** EXERCISE PROMPT **
Going down the listing below, print exactly each line from the one with "The image size is (2288, 1132)." up to and including the one with "Open the Terminal tool window", and skip the rest.

** SUPPLIED INFORMATION **
......

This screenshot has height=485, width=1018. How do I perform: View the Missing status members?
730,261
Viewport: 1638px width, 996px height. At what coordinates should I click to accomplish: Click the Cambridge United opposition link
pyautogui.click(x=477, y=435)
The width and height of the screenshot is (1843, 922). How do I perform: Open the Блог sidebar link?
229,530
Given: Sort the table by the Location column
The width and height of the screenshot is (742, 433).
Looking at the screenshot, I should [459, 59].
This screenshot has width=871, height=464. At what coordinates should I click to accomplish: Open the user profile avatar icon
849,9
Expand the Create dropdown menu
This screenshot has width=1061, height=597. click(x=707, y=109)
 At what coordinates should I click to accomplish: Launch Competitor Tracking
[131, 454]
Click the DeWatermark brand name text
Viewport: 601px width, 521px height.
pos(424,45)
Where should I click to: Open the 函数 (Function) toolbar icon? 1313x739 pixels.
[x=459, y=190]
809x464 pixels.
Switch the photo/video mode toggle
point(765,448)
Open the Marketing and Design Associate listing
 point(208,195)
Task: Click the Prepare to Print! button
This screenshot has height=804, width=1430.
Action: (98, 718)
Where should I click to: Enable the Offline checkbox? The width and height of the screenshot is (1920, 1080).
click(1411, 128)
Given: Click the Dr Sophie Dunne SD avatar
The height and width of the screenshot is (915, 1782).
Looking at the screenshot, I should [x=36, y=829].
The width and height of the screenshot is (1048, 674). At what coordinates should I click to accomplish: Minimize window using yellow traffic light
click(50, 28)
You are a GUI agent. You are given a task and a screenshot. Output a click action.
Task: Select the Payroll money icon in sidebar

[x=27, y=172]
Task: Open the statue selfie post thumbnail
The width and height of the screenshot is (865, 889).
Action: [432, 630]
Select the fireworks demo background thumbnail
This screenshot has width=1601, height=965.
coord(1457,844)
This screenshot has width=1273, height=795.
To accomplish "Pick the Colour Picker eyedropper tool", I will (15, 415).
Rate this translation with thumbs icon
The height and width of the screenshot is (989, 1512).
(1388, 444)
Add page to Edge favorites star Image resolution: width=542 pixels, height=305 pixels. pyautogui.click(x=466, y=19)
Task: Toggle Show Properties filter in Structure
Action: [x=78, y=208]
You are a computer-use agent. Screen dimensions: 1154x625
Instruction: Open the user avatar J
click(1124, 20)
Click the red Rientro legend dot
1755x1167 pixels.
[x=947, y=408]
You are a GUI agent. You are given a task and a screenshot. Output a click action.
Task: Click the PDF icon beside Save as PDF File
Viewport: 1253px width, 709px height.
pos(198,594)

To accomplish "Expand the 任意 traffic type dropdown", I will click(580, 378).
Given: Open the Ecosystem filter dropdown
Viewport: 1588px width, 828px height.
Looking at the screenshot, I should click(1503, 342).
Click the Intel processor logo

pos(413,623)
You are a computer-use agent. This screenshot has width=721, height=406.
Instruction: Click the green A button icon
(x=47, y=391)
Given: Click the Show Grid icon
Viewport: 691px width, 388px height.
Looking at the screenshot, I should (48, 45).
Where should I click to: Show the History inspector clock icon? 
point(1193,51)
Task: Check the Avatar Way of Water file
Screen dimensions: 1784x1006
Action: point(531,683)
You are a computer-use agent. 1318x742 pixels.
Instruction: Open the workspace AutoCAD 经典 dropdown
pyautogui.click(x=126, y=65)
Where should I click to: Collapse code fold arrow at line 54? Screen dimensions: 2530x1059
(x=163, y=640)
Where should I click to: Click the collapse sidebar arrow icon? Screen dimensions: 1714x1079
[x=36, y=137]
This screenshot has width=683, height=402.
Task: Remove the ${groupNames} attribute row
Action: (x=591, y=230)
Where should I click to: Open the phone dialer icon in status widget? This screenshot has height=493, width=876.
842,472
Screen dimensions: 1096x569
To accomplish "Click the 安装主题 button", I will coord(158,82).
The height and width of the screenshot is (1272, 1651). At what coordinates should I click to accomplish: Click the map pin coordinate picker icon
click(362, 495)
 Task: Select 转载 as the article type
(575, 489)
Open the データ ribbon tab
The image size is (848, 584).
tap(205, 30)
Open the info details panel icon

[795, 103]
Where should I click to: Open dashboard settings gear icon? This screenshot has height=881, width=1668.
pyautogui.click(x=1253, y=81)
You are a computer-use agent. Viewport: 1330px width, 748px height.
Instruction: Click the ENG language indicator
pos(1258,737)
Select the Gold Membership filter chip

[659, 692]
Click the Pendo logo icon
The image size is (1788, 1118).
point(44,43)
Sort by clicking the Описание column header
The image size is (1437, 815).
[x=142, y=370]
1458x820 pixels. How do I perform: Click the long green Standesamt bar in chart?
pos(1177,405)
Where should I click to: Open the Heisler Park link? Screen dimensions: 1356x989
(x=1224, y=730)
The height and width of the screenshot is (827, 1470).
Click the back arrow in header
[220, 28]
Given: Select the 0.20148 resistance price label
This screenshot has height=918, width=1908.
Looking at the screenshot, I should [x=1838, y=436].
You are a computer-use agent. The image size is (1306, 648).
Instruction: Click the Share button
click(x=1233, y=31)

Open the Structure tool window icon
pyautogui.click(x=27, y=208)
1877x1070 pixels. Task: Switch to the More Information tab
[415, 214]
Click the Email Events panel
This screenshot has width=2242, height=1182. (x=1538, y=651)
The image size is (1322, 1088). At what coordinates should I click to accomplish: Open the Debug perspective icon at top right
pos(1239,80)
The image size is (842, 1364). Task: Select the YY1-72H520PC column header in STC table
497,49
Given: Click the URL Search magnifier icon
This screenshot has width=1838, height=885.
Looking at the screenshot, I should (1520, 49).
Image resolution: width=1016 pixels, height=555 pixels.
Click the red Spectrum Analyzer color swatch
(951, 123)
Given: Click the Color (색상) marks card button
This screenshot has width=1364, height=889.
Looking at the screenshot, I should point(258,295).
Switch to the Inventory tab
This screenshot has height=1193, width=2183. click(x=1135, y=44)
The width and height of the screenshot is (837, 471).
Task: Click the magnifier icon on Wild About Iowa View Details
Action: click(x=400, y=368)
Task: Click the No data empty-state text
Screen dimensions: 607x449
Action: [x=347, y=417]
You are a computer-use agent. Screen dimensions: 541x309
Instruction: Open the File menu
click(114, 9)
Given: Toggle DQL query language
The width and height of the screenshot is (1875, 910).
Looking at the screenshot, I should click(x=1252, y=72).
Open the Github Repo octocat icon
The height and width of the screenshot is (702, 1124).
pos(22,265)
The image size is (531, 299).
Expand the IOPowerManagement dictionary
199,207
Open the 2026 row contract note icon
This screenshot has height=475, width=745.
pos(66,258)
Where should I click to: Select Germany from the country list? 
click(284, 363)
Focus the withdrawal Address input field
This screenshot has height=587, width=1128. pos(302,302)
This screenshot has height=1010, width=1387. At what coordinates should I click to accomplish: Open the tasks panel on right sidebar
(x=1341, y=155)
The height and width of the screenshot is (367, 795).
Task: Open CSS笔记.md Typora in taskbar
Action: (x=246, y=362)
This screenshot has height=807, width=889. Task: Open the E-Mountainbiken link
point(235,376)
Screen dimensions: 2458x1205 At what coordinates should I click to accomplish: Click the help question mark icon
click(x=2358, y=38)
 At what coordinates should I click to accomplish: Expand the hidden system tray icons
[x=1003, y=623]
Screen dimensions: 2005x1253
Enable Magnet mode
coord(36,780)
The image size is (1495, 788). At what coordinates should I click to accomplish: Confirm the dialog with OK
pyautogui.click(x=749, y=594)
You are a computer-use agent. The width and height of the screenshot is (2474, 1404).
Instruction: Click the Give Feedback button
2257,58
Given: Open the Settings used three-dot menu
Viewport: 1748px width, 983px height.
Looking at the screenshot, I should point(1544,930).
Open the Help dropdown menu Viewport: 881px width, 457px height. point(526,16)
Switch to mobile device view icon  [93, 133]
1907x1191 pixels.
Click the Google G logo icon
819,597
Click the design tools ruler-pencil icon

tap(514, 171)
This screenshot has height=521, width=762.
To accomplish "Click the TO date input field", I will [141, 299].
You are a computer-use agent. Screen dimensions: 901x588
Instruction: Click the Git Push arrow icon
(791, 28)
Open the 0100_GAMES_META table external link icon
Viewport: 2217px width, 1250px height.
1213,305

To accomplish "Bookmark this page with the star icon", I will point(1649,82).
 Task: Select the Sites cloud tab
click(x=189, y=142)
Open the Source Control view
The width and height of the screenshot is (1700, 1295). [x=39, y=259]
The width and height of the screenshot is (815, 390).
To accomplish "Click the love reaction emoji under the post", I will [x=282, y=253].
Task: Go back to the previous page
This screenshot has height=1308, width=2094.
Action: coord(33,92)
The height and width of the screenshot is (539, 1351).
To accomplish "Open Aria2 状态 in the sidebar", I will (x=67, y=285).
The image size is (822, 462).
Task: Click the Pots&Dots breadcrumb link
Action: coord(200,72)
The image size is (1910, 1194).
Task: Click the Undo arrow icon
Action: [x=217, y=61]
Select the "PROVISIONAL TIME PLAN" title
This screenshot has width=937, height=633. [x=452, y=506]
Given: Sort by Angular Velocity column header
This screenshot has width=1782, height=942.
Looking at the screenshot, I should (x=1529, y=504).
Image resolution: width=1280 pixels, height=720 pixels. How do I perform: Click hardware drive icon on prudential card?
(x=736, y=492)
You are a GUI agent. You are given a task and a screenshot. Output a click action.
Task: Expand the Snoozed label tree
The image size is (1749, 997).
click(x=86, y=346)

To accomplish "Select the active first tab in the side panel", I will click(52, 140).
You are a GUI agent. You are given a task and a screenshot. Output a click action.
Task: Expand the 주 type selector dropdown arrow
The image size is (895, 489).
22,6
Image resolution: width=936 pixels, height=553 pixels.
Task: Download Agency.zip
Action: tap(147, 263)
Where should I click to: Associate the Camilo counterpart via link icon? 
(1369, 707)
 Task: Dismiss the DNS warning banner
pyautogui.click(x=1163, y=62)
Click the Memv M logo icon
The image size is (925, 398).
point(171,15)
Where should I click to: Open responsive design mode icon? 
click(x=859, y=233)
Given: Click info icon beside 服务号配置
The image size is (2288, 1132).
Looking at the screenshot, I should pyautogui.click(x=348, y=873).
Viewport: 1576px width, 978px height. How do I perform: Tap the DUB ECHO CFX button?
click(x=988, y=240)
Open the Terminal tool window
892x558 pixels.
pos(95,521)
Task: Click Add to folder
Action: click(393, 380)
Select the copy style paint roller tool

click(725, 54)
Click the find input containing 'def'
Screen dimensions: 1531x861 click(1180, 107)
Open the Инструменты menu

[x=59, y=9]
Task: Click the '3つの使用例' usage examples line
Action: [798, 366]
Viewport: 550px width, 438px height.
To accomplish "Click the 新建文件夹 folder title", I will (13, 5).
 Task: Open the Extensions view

......

** RESULT OF THIS EXERCISE **
The image size is (2288, 1132).
Looking at the screenshot, I should pyautogui.click(x=348, y=873).
Viewport: 1576px width, 978px height. How do I perform: Tap the DUB ECHO CFX button?
click(x=988, y=240)
Open the Terminal tool window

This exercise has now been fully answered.